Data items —
────────
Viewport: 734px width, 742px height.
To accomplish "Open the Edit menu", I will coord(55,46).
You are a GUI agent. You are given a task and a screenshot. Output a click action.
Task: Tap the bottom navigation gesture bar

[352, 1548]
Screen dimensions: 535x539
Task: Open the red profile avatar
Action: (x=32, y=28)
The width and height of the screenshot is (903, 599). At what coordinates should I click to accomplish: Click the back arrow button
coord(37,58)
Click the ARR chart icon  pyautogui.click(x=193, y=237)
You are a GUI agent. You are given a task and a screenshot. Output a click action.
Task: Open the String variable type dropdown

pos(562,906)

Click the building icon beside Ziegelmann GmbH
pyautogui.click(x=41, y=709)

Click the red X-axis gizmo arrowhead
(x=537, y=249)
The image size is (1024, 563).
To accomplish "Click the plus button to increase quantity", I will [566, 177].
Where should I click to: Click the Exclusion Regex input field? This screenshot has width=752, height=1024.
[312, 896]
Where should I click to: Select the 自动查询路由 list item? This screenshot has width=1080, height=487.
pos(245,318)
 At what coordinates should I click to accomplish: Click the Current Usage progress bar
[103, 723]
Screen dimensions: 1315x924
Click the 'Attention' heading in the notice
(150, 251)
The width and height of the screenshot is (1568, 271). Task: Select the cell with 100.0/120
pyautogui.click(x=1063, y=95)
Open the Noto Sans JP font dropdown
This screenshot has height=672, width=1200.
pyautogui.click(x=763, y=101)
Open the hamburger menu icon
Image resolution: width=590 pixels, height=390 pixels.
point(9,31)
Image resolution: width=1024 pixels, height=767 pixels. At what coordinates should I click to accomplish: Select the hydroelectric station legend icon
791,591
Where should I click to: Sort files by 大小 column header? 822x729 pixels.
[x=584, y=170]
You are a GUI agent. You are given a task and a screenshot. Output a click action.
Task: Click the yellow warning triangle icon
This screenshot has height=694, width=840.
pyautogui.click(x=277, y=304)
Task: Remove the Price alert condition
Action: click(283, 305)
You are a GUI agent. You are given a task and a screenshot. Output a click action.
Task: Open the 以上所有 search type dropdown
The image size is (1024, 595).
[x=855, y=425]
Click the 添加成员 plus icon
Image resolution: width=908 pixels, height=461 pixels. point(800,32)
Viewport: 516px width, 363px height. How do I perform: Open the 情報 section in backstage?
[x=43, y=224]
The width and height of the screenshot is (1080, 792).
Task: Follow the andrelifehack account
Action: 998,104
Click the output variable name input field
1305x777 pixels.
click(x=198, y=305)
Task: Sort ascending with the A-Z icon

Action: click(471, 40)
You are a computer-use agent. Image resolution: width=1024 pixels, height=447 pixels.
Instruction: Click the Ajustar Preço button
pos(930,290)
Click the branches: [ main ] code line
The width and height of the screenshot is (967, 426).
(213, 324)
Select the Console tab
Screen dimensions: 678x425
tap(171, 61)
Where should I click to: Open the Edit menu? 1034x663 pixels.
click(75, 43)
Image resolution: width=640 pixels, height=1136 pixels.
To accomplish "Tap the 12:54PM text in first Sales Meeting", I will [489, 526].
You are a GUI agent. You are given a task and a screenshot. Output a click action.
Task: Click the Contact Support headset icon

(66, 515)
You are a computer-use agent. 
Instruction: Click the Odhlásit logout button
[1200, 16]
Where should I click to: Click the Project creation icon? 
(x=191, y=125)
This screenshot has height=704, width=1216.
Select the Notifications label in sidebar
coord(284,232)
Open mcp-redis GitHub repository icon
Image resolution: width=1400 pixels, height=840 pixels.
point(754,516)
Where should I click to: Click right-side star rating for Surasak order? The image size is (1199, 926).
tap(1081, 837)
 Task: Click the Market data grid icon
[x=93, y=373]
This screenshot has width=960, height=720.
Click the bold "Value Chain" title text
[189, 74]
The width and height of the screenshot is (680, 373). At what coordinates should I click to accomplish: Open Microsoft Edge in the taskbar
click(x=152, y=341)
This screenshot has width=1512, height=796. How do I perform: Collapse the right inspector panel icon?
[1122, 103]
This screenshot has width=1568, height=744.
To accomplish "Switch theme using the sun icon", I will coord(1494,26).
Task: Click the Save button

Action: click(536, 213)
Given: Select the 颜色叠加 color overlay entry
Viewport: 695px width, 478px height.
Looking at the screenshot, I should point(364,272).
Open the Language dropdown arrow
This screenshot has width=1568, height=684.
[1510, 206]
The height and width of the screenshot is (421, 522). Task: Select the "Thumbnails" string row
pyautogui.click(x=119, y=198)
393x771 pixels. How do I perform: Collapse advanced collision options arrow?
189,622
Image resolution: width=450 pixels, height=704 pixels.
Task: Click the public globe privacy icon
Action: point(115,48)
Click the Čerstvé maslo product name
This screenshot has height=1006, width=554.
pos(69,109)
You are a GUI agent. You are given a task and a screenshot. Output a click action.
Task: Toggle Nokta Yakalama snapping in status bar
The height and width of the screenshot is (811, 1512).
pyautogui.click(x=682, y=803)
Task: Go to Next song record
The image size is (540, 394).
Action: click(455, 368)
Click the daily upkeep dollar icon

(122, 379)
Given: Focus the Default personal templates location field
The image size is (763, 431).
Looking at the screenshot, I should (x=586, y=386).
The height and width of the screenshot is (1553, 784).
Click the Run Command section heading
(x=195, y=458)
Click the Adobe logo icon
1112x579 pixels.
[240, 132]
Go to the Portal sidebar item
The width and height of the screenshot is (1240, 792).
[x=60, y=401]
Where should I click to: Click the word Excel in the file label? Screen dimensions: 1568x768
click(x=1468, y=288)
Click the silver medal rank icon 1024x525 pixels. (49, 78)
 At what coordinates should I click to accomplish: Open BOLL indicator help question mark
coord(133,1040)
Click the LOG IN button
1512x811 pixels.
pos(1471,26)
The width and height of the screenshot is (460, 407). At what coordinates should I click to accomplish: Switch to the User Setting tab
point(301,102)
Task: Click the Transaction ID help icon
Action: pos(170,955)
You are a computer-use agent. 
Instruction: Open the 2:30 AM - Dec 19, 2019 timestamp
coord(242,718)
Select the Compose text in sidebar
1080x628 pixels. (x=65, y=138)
────────
Each line of the records with the word "will" in it is to be copied.

To accomplish "Open the Edit menu", I will coord(55,46).
To accomplish "Click the plus button to increase quantity", I will [566, 177].
To accomplish "Tap the 12:54PM text in first Sales Meeting", I will [489, 526].
To accomplish "Switch theme using the sun icon", I will coord(1494,26).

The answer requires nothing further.